>>

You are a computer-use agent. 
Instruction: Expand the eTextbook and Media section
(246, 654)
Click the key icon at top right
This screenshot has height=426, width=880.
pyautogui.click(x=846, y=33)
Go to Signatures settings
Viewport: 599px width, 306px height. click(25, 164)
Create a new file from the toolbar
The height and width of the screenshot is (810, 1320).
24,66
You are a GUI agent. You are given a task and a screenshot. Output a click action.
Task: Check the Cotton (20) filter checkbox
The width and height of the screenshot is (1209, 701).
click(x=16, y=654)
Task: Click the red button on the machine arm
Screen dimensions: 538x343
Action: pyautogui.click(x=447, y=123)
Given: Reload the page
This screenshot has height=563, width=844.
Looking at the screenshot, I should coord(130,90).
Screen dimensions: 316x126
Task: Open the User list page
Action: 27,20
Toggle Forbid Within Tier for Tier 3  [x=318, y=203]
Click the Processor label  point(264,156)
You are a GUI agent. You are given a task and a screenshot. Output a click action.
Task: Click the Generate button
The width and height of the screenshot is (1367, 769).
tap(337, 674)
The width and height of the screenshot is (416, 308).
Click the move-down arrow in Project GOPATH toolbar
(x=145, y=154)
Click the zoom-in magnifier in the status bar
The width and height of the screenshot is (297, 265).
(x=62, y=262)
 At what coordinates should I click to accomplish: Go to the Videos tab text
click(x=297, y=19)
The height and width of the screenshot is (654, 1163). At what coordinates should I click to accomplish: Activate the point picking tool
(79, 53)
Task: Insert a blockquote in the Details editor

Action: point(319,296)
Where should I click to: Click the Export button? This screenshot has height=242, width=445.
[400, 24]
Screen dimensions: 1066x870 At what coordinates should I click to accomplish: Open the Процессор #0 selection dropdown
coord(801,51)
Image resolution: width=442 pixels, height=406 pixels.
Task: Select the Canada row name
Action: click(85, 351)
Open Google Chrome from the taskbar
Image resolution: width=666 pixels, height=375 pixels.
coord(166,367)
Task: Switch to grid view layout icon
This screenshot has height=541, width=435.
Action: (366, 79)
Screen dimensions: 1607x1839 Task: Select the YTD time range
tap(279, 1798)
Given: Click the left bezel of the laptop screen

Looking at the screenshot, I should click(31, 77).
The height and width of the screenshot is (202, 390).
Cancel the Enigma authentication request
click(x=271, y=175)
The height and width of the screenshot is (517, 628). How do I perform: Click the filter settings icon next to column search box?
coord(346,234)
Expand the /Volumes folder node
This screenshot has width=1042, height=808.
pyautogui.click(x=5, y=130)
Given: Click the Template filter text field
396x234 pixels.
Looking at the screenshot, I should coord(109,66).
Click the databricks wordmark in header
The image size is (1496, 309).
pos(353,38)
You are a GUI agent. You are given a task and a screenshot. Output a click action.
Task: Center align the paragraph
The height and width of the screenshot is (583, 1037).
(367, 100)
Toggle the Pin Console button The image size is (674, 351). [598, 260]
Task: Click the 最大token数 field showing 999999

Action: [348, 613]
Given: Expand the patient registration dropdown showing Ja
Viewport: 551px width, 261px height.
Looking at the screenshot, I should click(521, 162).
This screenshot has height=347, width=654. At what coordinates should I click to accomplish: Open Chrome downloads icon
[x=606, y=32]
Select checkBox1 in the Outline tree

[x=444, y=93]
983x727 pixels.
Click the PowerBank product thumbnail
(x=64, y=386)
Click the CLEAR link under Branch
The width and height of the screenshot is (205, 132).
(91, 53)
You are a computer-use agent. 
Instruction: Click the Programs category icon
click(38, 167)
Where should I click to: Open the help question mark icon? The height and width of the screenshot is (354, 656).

<<

Please quote the records above word for word, from the line containing "At what coordinates should I click to accomplish: Go" through the line containing "Looking at the screenshot, I should click(521, 162).", including both of those lines.

◆ **PROBLEM SOLUTION**
 At what coordinates should I click to accomplish: Go to the Videos tab text
click(x=297, y=19)
The height and width of the screenshot is (654, 1163). At what coordinates should I click to accomplish: Activate the point picking tool
(79, 53)
Task: Insert a blockquote in the Details editor

Action: point(319,296)
Where should I click to: Click the Export button? This screenshot has height=242, width=445.
[400, 24]
Screen dimensions: 1066x870 At what coordinates should I click to accomplish: Open the Процессор #0 selection dropdown
coord(801,51)
Image resolution: width=442 pixels, height=406 pixels.
Task: Select the Canada row name
Action: click(85, 351)
Open Google Chrome from the taskbar
Image resolution: width=666 pixels, height=375 pixels.
coord(166,367)
Task: Switch to grid view layout icon
This screenshot has height=541, width=435.
Action: (366, 79)
Screen dimensions: 1607x1839 Task: Select the YTD time range
tap(279, 1798)
Given: Click the left bezel of the laptop screen

Looking at the screenshot, I should click(31, 77).
The height and width of the screenshot is (202, 390).
Cancel the Enigma authentication request
click(x=271, y=175)
The height and width of the screenshot is (517, 628). How do I perform: Click the filter settings icon next to column search box?
coord(346,234)
Expand the /Volumes folder node
This screenshot has width=1042, height=808.
pyautogui.click(x=5, y=130)
Given: Click the Template filter text field
396x234 pixels.
Looking at the screenshot, I should coord(109,66).
Click the databricks wordmark in header
The image size is (1496, 309).
pos(353,38)
You are a GUI agent. You are given a task and a screenshot. Output a click action.
Task: Center align the paragraph
The height and width of the screenshot is (583, 1037).
(367, 100)
Toggle the Pin Console button The image size is (674, 351). [598, 260]
Task: Click the 最大token数 field showing 999999

Action: [348, 613]
Given: Expand the patient registration dropdown showing Ja
Viewport: 551px width, 261px height.
Looking at the screenshot, I should click(521, 162).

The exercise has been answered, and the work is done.